71Awards for discrimination on the basis of disability in respect of employment range widely. In cases involving termination or repeated breaches, the awards are at the higher end of the range. In the situation at hand, the applicant has not been terminated and remains an inactive employee of the respondent.
72I have considered the Tribunal’s case law and the applicant’s circumstances, including the impact of the discrimination on her. I find that $3,000 is an appropriate award of compensation for injury to dignity, feelings and self-respect in this matter.
Lost Wages
73The applicant has requested $90,000.00 in lost wages at a rate of $45,000.00 per annum.
74There is no basis upon which I am able to consider any additional award for lost wages. I note that the applicant was employed full time beginning in October 2009. However, I have been provided with no documentary information as to the wages earned by her since that time and only limited oral testimony that touched on the rate of pay received initially with no clarity as to actual earning.
75In any event, I have found that no job within the applicant’s stated restrictions was actually available between April 28, 2009 and either March 2010 (if the call center position had been within the applicant’s restrictions and qualifications, which she has not established) or June 4, 2010 (the date on which she indicates she was able to return to her old position but failed to provide required information to facilitate the return to work process).
76As such, I decline to make any award for lost income.
Other Specific Requests for Order
77Finally, the applicant’s final submissions indicate that she no longer seeks an order directing the respondent to take any additional steps with respect to workplace accommodation.
78A number of decisions of the Tribunal have held that Tribunal does not have the authority to award costs (see for example, Seguin v.
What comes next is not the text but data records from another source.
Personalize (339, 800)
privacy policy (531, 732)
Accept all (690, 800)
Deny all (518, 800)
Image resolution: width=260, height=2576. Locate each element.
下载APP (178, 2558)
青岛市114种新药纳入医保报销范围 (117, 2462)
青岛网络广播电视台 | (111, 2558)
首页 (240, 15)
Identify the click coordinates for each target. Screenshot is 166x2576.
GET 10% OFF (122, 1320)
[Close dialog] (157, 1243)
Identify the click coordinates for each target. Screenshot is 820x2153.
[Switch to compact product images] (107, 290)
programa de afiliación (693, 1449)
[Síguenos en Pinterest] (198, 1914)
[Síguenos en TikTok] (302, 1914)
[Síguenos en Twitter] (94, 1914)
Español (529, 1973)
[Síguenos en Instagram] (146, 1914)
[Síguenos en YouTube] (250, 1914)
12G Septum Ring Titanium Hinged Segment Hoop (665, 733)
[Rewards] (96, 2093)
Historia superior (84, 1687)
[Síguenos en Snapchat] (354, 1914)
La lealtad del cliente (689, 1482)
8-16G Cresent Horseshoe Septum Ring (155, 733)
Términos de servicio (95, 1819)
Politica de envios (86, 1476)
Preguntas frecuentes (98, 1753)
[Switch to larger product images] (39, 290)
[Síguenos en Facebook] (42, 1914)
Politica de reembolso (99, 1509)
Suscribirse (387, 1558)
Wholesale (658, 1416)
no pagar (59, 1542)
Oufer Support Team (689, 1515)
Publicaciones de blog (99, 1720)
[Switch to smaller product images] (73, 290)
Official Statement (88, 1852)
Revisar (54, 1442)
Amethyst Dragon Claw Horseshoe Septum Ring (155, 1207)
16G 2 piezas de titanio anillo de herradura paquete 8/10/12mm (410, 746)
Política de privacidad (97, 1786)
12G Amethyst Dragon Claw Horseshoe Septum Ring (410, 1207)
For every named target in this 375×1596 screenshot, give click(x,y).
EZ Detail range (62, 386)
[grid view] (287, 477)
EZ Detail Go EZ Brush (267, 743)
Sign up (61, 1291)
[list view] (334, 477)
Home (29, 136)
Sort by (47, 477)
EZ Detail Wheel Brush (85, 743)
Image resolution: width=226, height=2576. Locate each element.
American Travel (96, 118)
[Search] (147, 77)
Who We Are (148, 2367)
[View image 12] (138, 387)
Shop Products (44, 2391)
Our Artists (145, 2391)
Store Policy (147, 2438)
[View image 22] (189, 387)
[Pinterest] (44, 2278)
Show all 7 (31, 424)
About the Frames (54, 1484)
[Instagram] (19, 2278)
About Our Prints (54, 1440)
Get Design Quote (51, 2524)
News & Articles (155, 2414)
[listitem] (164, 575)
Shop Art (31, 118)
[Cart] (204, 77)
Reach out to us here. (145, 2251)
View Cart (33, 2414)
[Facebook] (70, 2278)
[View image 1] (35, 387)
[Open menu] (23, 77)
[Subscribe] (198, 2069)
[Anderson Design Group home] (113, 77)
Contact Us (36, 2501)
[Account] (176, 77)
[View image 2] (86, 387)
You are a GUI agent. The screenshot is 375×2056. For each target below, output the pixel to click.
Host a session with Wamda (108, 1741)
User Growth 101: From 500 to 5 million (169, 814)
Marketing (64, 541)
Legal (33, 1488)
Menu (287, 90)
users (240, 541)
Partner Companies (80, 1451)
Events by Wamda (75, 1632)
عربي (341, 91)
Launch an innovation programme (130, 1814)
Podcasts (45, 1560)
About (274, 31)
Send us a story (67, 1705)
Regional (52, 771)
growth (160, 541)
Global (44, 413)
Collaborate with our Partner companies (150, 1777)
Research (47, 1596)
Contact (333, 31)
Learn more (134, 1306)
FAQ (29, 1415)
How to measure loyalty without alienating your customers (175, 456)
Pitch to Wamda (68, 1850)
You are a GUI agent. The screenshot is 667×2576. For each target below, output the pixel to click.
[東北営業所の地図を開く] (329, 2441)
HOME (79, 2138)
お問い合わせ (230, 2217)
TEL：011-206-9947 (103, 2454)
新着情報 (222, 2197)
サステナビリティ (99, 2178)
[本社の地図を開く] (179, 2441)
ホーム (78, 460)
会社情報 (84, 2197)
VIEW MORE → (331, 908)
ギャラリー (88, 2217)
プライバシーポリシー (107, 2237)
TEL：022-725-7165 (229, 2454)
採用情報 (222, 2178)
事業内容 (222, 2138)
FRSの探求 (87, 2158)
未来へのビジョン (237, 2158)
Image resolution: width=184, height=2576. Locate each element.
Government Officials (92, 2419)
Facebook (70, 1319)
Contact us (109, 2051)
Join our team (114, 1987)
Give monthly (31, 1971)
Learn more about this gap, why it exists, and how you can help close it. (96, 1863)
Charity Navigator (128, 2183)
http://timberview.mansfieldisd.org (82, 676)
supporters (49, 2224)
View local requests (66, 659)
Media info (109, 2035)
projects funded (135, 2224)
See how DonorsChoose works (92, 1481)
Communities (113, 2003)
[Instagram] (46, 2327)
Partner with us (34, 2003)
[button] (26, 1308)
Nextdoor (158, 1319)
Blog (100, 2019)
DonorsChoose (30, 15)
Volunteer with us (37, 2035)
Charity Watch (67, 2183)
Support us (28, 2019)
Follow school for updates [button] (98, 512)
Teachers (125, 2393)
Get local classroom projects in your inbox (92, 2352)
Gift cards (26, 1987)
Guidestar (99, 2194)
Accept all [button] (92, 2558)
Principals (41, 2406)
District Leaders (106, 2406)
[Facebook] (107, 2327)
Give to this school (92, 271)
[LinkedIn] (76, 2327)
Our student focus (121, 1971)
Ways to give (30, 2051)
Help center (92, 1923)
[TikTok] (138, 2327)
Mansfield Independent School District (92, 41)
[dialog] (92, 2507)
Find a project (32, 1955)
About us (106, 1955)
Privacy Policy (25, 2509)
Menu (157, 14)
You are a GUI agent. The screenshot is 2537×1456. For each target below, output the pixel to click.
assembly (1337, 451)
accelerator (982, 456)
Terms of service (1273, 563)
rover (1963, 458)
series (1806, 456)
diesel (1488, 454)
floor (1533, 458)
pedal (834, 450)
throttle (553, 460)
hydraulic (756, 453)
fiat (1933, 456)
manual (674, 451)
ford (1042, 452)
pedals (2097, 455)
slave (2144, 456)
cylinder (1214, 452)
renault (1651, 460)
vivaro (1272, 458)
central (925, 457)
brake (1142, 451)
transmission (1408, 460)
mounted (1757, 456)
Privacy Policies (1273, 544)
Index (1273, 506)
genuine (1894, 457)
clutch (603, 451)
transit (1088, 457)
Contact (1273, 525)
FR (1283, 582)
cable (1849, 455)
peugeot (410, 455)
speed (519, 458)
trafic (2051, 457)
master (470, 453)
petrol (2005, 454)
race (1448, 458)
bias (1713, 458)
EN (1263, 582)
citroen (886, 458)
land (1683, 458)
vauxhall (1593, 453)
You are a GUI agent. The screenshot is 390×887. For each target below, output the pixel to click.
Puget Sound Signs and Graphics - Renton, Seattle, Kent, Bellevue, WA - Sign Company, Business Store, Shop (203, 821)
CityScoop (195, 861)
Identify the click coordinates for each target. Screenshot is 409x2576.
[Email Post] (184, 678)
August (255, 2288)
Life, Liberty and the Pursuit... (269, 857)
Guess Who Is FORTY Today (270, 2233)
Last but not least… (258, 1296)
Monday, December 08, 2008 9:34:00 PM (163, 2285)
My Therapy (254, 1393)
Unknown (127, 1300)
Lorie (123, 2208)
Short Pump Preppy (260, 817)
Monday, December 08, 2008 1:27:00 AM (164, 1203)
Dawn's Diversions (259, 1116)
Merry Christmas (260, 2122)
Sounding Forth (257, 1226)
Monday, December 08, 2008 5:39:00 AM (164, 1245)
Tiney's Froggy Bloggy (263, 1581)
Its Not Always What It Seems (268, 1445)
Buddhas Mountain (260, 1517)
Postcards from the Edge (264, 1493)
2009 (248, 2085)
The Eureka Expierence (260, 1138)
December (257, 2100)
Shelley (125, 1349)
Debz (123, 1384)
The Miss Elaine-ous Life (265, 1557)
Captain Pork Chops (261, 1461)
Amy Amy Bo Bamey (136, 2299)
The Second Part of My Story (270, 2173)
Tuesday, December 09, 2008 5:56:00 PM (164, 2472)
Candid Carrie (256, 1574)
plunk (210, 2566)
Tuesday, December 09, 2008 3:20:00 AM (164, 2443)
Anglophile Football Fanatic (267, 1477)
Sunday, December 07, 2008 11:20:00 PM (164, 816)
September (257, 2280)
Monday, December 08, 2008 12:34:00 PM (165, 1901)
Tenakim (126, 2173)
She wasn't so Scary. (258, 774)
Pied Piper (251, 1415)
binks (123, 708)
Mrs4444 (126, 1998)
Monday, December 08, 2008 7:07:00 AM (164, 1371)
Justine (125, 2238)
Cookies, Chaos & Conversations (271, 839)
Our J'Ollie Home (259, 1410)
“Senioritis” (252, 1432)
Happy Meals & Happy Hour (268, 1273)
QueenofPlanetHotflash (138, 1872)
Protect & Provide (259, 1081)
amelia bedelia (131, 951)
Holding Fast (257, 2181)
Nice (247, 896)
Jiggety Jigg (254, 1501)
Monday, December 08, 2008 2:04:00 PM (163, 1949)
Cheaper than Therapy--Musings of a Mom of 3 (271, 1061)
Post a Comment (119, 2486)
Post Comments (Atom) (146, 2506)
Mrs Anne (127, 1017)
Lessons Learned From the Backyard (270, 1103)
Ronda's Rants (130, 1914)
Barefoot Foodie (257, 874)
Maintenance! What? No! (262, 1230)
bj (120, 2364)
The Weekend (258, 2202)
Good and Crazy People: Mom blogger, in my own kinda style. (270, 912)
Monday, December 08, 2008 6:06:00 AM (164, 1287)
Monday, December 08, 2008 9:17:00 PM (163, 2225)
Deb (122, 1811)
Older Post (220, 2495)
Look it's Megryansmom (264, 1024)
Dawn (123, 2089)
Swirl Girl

Great Blue Heron Charity Casino, 2009 HRTO 940; Farris v. Staubach Ontario Inc., 2011 HRTO 979; Clennon v. Toronto East General Hospital, 2010 HRTO 506; and M.O. v. Ottawa Catholic District School Board, 2011 HRTO 1174). Although the applicant has included a request for an order for costs, she has provided me with no argument or authority in support of such an order. Accordingly, the request for costs is denied.
ORDER
79In the result, I order:
Within 30 days of the date of this Decision, the respondent employer will pay the applicant $3,000.00 as monetary compensation.
In the event that the respondent fails to make the payment described above within 30 days of the date of this Decision, the respondent shall pay post-judgment interest in accordance with the Courts of Justice Act, R.S.O 1990, c. C.43.
Dated at Toronto this 12th day of July, 2012.